In the rows from the line with "You are a GUI" up to and including the line with "point(184,86)", change "Home page" to "Settings page" and give back only those lines with everything else left as it is. Leave the pictures out of your answer.

> _Input data_
------------------------------------
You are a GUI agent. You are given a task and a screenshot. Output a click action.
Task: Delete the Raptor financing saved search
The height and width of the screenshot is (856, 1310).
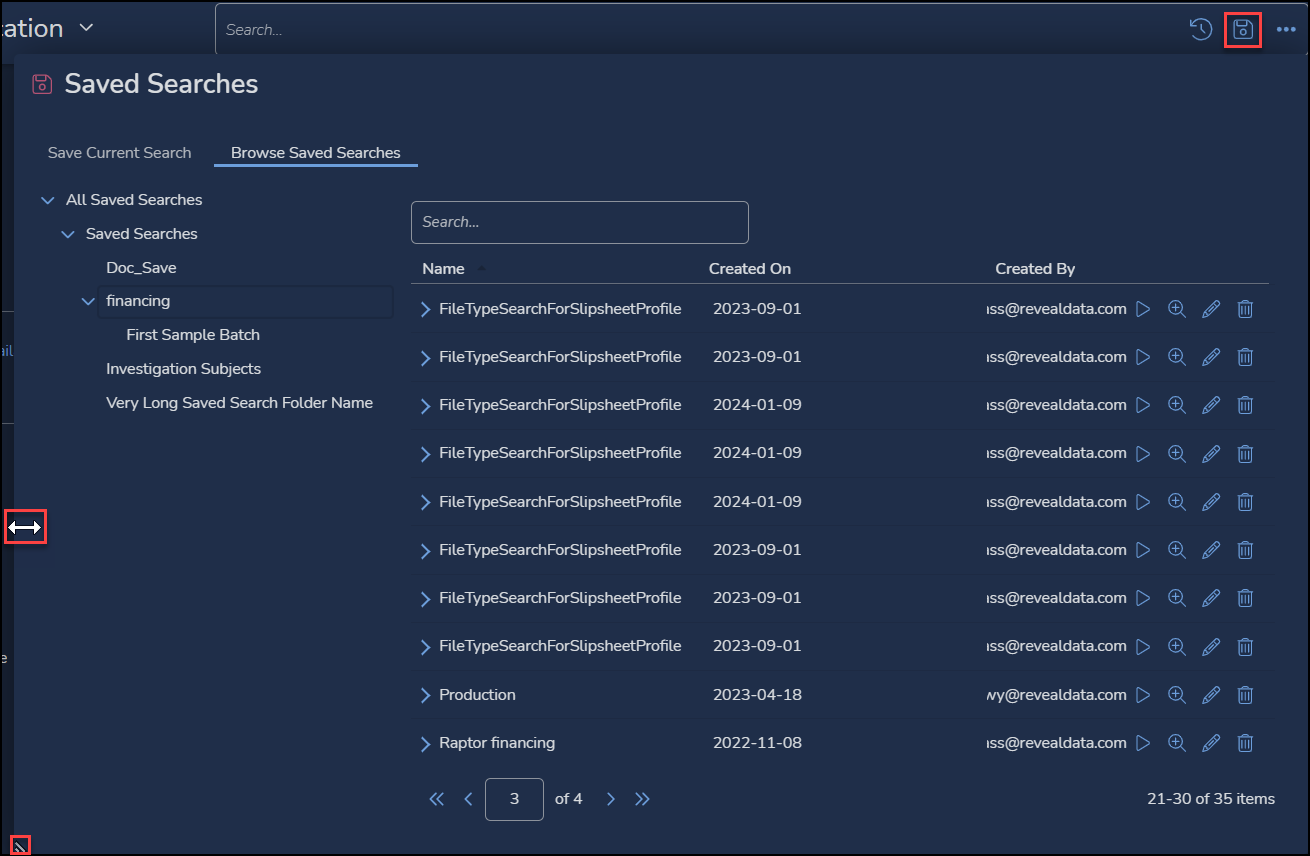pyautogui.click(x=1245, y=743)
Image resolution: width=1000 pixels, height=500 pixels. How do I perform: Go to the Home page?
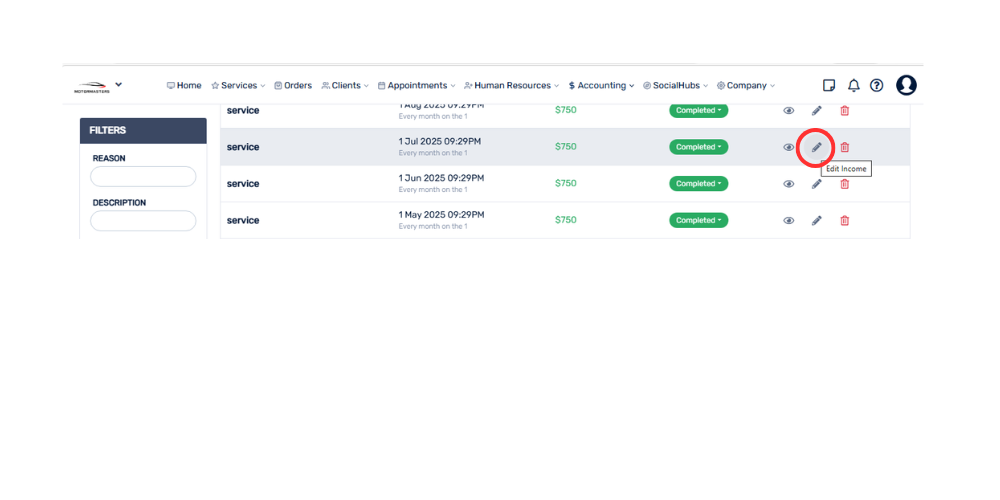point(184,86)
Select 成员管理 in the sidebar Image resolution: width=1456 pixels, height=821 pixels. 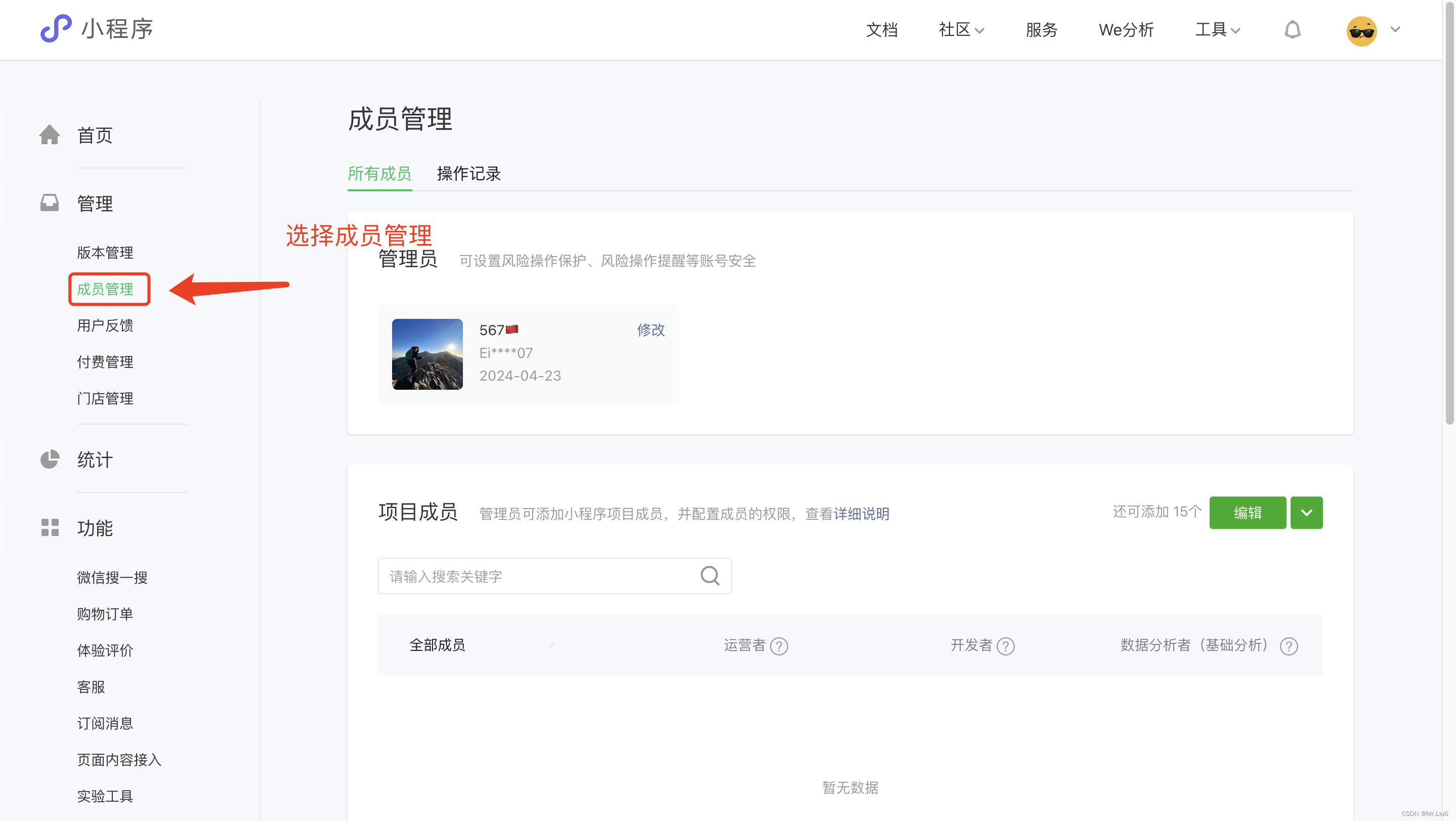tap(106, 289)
------------------------------------
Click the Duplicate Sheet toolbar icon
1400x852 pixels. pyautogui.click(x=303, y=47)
------------------------------------
> _Exercise output_
You are a GUI agent. You are given a task and a screenshot. Output a click action.
Task: Delete the Raptor financing saved search
The height and width of the screenshot is (856, 1310).
pyautogui.click(x=1245, y=743)
Image resolution: width=1000 pixels, height=500 pixels. How do I perform: Go to the Settings page?
point(184,86)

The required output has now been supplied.